* [Listing]
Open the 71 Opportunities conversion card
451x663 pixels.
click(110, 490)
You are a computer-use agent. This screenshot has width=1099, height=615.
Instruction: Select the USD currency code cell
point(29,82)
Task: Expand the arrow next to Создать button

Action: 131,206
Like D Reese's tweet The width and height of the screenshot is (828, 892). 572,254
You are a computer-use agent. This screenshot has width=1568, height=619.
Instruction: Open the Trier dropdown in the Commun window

* [Aim] Return every line above that contains the word "This", each one copied whole.

* [Full response]
You are a computer-use agent. This screenshot has width=1099, height=615.
You are a computer-use agent. This screenshot has width=1568, height=619.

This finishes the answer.